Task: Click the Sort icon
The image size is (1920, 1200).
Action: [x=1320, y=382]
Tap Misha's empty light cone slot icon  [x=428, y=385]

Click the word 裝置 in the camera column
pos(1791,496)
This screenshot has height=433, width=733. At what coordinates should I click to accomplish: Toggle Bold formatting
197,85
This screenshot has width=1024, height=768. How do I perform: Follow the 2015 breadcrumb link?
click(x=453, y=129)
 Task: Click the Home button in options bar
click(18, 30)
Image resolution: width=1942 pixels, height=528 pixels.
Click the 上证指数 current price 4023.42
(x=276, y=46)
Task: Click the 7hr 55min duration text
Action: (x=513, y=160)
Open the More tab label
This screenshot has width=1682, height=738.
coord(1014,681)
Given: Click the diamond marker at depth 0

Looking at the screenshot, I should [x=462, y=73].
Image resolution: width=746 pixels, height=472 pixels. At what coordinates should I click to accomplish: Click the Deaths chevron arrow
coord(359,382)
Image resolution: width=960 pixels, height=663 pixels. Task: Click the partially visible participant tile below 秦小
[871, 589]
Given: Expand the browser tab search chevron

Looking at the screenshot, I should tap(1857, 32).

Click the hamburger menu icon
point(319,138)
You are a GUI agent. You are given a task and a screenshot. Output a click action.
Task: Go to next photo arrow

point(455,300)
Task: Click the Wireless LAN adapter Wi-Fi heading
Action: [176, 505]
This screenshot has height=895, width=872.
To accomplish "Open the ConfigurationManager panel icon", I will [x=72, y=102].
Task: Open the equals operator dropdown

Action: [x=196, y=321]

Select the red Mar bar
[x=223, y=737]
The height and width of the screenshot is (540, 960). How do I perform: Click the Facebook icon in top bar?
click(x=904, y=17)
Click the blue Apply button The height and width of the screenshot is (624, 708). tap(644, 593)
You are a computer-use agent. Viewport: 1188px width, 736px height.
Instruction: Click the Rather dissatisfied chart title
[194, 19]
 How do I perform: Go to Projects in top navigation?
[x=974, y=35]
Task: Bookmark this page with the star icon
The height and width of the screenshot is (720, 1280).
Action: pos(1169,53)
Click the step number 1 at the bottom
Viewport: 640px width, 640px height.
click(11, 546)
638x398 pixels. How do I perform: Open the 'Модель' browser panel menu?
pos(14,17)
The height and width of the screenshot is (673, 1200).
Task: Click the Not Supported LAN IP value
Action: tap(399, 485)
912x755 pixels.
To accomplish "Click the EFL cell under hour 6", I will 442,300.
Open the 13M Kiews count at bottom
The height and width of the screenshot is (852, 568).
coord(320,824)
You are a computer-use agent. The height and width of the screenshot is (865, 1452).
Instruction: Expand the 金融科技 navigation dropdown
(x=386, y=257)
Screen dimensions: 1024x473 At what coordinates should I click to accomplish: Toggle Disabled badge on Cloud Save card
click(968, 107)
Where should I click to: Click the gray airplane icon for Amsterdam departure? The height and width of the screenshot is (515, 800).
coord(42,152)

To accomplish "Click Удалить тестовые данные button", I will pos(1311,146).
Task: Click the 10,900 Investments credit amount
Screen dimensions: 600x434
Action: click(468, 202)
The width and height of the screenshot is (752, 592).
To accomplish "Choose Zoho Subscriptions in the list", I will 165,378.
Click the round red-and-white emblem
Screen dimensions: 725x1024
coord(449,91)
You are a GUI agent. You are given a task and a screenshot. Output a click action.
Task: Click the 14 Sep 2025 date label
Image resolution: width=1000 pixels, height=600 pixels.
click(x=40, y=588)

++++++++++

Problem statement
Set the entries above down again, each one exactly as written.

Output of the task
Task: Click the Sort icon
The image size is (1920, 1200).
Action: [x=1320, y=382]
Tap Misha's empty light cone slot icon  [x=428, y=385]

Click the word 裝置 in the camera column
pos(1791,496)
This screenshot has height=433, width=733. At what coordinates should I click to accomplish: Toggle Bold formatting
197,85
This screenshot has width=1024, height=768. How do I perform: Follow the 2015 breadcrumb link?
click(x=453, y=129)
 Task: Click the Home button in options bar
click(18, 30)
Image resolution: width=1942 pixels, height=528 pixels.
Click the 上证指数 current price 4023.42
(x=276, y=46)
Task: Click the 7hr 55min duration text
Action: (x=513, y=160)
Open the More tab label
This screenshot has width=1682, height=738.
coord(1014,681)
Given: Click the diamond marker at depth 0

Looking at the screenshot, I should [x=462, y=73].
Image resolution: width=746 pixels, height=472 pixels. At what coordinates should I click to accomplish: Click the Deaths chevron arrow
coord(359,382)
Image resolution: width=960 pixels, height=663 pixels. Task: Click the partially visible participant tile below 秦小
[871, 589]
Given: Expand the browser tab search chevron

Looking at the screenshot, I should tap(1857, 32).

Click the hamburger menu icon
point(319,138)
You are a GUI agent. You are given a task and a screenshot. Output a click action.
Task: Go to next photo arrow

point(455,300)
Task: Click the Wireless LAN adapter Wi-Fi heading
Action: [176, 505]
This screenshot has height=895, width=872.
To accomplish "Open the ConfigurationManager panel icon", I will [x=72, y=102].
Task: Open the equals operator dropdown

Action: [x=196, y=321]

Select the red Mar bar
[x=223, y=737]
The height and width of the screenshot is (540, 960). How do I perform: Click the Facebook icon in top bar?
click(x=904, y=17)
Click the blue Apply button The height and width of the screenshot is (624, 708). tap(644, 593)
You are a computer-use agent. Viewport: 1188px width, 736px height.
Instruction: Click the Rather dissatisfied chart title
[194, 19]
 How do I perform: Go to Projects in top navigation?
[x=974, y=35]
Task: Bookmark this page with the star icon
The height and width of the screenshot is (720, 1280).
Action: pos(1169,53)
Click the step number 1 at the bottom
Viewport: 640px width, 640px height.
click(11, 546)
638x398 pixels. How do I perform: Open the 'Модель' browser panel menu?
pos(14,17)
The height and width of the screenshot is (673, 1200).
Task: Click the Not Supported LAN IP value
Action: tap(399, 485)
912x755 pixels.
To accomplish "Click the EFL cell under hour 6", I will 442,300.
Open the 13M Kiews count at bottom
The height and width of the screenshot is (852, 568).
coord(320,824)
You are a computer-use agent. The height and width of the screenshot is (865, 1452).
Instruction: Expand the 金融科技 navigation dropdown
(x=386, y=257)
Screen dimensions: 1024x473 At what coordinates should I click to accomplish: Toggle Disabled badge on Cloud Save card
click(968, 107)
Where should I click to: Click the gray airplane icon for Amsterdam departure? The height and width of the screenshot is (515, 800).
coord(42,152)

To accomplish "Click Удалить тестовые данные button", I will pos(1311,146).
Task: Click the 10,900 Investments credit amount
Screen dimensions: 600x434
Action: click(468, 202)
The width and height of the screenshot is (752, 592).
To accomplish "Choose Zoho Subscriptions in the list", I will 165,378.
Click the round red-and-white emblem
Screen dimensions: 725x1024
coord(449,91)
You are a GUI agent. You are given a task and a screenshot. Output a click action.
Task: Click the 14 Sep 2025 date label
Image resolution: width=1000 pixels, height=600 pixels.
click(x=40, y=588)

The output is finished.